[[ TASK INPUT open ]]

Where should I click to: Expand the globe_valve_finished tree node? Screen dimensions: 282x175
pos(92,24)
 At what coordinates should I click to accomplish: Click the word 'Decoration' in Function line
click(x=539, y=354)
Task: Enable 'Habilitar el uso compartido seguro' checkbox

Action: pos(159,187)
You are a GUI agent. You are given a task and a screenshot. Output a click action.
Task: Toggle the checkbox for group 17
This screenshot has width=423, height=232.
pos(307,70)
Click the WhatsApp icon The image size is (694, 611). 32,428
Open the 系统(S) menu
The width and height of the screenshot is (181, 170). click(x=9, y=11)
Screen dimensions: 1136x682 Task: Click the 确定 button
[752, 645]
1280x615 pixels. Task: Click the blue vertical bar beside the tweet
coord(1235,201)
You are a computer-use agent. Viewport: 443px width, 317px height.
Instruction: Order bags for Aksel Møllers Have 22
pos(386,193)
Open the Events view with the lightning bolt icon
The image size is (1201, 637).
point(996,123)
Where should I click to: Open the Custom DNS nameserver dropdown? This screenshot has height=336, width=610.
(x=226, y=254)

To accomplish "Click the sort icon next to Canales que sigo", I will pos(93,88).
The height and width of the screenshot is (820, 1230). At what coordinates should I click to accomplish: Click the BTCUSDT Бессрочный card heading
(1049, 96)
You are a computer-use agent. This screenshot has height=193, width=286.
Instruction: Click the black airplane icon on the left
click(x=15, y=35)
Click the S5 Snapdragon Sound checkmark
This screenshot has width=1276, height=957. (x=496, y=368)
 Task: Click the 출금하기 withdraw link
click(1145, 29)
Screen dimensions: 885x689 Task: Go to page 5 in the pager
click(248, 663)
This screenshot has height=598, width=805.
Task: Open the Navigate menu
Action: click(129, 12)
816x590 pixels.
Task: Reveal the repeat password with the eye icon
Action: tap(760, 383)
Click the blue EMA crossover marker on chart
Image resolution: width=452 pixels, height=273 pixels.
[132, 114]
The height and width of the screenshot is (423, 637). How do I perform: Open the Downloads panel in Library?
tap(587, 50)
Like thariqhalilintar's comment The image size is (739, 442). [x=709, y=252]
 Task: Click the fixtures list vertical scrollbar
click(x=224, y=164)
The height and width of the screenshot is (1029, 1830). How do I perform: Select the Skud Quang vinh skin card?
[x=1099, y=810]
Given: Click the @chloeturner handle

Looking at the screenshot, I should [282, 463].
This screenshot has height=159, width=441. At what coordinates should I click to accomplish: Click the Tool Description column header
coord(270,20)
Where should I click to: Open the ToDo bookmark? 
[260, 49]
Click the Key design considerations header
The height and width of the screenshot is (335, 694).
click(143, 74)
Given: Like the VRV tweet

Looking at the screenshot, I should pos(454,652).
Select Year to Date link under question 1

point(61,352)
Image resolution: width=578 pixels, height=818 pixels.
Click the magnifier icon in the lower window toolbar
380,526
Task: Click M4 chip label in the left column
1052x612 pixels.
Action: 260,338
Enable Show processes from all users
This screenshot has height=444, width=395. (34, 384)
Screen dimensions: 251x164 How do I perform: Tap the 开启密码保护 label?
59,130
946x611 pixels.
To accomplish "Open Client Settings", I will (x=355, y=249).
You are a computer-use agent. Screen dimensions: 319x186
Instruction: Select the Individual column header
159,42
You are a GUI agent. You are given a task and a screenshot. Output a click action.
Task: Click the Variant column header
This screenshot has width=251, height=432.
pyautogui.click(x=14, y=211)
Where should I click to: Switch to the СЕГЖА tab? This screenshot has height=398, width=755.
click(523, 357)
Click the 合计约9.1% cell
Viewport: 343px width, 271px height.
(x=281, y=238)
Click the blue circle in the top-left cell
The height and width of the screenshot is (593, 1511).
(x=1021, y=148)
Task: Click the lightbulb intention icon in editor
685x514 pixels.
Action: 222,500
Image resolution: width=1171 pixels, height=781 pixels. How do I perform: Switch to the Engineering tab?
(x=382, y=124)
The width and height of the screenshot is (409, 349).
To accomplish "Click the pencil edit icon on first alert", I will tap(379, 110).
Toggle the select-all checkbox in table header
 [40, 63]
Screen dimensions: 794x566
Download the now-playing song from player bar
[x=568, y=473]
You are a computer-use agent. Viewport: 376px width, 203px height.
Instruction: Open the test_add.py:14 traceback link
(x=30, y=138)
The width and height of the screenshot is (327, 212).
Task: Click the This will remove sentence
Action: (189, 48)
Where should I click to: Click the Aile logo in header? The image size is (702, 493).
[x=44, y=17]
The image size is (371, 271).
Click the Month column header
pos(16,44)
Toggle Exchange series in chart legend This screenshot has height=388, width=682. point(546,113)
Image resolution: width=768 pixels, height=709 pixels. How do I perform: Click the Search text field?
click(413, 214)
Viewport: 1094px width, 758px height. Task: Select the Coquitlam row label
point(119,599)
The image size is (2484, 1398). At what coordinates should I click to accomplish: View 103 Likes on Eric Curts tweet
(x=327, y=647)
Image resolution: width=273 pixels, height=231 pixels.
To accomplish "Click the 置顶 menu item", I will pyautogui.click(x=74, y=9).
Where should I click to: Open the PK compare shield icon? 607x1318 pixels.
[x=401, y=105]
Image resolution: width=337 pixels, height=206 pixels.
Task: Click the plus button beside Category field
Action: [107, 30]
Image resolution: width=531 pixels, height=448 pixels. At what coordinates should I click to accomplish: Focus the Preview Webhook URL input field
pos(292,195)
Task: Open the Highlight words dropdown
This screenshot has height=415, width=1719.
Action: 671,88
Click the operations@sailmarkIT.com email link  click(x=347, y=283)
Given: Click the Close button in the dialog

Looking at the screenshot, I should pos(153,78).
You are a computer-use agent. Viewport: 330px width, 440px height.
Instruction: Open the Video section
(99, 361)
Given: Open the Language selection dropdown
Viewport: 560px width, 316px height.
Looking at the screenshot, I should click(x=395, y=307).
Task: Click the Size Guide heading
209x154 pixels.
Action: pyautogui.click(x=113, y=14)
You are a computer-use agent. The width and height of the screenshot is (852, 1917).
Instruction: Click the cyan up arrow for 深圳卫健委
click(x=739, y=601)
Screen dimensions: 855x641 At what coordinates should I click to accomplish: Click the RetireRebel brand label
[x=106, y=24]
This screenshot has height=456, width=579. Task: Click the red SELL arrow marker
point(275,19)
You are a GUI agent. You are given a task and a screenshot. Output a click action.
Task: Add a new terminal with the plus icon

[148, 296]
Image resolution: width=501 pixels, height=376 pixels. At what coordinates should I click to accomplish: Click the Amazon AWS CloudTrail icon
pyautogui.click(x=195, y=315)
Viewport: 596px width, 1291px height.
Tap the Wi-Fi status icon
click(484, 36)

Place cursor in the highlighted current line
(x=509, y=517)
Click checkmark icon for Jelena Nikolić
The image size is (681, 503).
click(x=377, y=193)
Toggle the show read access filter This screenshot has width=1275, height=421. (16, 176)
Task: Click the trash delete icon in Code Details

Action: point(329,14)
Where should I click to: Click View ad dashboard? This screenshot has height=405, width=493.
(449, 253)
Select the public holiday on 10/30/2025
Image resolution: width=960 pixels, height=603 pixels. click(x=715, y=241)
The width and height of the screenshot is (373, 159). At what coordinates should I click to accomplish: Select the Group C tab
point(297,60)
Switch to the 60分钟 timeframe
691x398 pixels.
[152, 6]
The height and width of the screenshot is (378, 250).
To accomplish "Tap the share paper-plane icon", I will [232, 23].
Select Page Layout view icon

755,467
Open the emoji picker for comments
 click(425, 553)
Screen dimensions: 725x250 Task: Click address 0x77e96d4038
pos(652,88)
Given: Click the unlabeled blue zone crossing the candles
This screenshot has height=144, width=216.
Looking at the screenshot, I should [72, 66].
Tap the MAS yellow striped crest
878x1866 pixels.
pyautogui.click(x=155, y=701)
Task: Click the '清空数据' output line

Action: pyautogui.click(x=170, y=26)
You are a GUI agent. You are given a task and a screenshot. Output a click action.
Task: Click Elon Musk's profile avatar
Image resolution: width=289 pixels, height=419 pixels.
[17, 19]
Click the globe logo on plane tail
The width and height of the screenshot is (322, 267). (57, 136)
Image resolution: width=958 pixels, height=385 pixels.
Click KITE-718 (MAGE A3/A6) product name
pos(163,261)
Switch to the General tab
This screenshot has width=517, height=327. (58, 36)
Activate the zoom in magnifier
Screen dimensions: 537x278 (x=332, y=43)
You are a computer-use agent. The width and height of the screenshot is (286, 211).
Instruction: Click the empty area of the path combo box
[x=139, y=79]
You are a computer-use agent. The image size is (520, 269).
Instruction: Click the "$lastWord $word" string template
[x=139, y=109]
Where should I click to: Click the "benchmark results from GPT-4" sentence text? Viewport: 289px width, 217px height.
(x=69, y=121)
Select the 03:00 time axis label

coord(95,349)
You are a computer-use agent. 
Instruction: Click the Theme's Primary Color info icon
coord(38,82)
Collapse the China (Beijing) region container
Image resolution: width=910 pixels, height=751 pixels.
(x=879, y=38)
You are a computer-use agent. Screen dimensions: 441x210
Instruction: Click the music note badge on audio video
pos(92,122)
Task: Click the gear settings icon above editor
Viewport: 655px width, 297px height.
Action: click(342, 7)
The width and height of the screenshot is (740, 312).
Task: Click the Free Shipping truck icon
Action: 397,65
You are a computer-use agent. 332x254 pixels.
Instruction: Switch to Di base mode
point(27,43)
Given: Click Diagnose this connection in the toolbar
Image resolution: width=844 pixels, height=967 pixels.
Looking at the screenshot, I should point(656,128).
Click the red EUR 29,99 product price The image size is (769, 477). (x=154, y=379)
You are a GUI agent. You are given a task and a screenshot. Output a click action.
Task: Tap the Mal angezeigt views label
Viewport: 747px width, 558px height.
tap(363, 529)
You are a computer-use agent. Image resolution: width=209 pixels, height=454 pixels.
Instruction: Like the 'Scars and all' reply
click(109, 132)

[[ TASK INPUT closed ]]

Using the data above, repeat exactly the lines that begin at the line with "The width and height of the screenshot is (373, 159)." and end at the line with "Task: Click Elon Musk's profile avatar", both ends included.

The width and height of the screenshot is (373, 159). At what coordinates should I click to accomplish: Select the Group C tab
point(297,60)
Switch to the 60分钟 timeframe
691x398 pixels.
[152, 6]
The height and width of the screenshot is (378, 250).
To accomplish "Tap the share paper-plane icon", I will [232, 23].
Select Page Layout view icon

755,467
Open the emoji picker for comments
 click(425, 553)
Screen dimensions: 725x250 Task: Click address 0x77e96d4038
pos(652,88)
Given: Click the unlabeled blue zone crossing the candles
This screenshot has height=144, width=216.
Looking at the screenshot, I should [72, 66].
Tap the MAS yellow striped crest
878x1866 pixels.
pyautogui.click(x=155, y=701)
Task: Click the '清空数据' output line

Action: pyautogui.click(x=170, y=26)
You are a GUI agent. You are given a task and a screenshot. Output a click action.
Task: Click Elon Musk's profile avatar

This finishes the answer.